¡Súbale, súbale, Jersey Boys!

En mi nueva y emancipada vida (ya les contaba en la entrada pasada que dejé de ser parte de la estadística Nini) me toca viajar en autobús más de lo que estuve acostumbrada… y no, no me volví cacharpo de microbús, sencillamente es que voy y vengo de mi amada Chilangoland en camión.

El punto es que durante los trayectos los amabilísimos choferes del transporte proyectan una selección de películas van desde la raro hasta lo insufrible. Me he chutado los Juegos del Hambre más de una vez (en español, en tonos verdes-azulosos y con sonido malísimo), también gustan de poner películas cristiano/religiosas como “El Cielo es real” que te hacen querer bajarte del bus e irte caminando. Solo los audífonos y tú música te salva de querer aventarte por la ventana, eso y una siestecita sabrosona que interrumpe el operador al darte golpecitos en el hombro y gritar su clásica: “Hasta aquí llegamos señorita”… me han contado, ejem!

Acostumbrada ya a estas chuladas de pelis, imaginen mi éxtasis cuando en las pantallas apareció un atmósfera retro y de pronto el no tan viciado sonido comenzó a reproducir canciones de los Four Seasons. Madre del amor hermoso, yo quería llorar. En serio, sin exagerar.

Resulta que como se podrá notar (les remito a mi pen name: Barbara Sinatra), la música los 40, 50 y 60 es mi debilidad o mejor dicho mi zona de confort, probablemente mis padre tiene la culpa porque siempre de los siempres se ha escuchado música (buena) en casa. En fin, soy de esas come años con alma vieja que adora la música de antes, la de los padres y abuelos. A Sinatra y por supuesto a los Four Seasons.

Por eso, cuando vi que en el camión estaban pasando Jersey Boys, pegué un brinco en el asiento, botando los audífonos a un lado y feliz de oír las canciones que, a los 6 o 7 años, tenía grabadas en un casette, que a su vez era copia de un disco de vinil con los éxitos de Frankie Valli, entre muchos otros artistas de la época (Mi ultra favorita canción era The Lion sleeps tonight de los Token, más esa, es oooootra historia). Era mi posesión más preciada y lo ponía una y otra y otra vez, repitiendo Sherry (y tratando de imitar el falsete de Frankie!), qué tiempos aquellos carambas!

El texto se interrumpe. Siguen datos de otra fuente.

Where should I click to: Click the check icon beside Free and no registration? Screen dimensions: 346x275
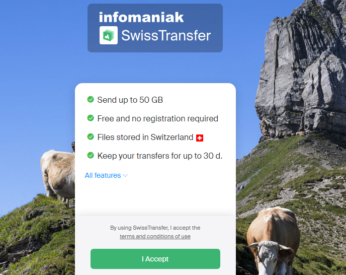tap(91, 118)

La película es, en verdad, una maravilla. Está dirigida por Clint Eastwood y está adaptada de la obra del mismo nombre que se presenta en Broadway. Te cuenta toda la historia del grupo como si fuera un documental vista desde las diferentes perspectivas de los cuatro miembros originales. La historia está lejos de ser el típico musical insufrible que te atiborra de canciones sosas o forzadas, tampoco te vas a encontrar con números de baile a la menor provocación porque el argumento usa la música como hilo conductor no al revés, claro que conserva cierto aire de Broadway. Sin embargo cualquier melómano acordará que es casi imposible no ponerte a bailar o tararear el soundtrack, que está, atinadamente escogido porque los Four Seasons fueron y son una de las bandas gringas más exitosas (y mejor vendidas) de todos los tiempos por su sonido único para la época. Sin este grupo la música pop no sería la misma, chamacones.

¿A qué se antoja echar un bailecillo? Pues dale, está empíricamente comprobado que los Four Seasons curan el stress, eliminan la tensión, te hacen sentir más joven, no son nocivos con la capa de ozono y son aptos para todas las edades. Mejor que cualquier producto milagro que se anuncia en la TV.

Ah pero si aún no le agarran el gusto criaturas, entonces que tal el tema emblemático de Frankie, se han hecho muchas, muchas versiones, algunas muy buenas, pero ninguna como la original y justamente eso lo captura la peli.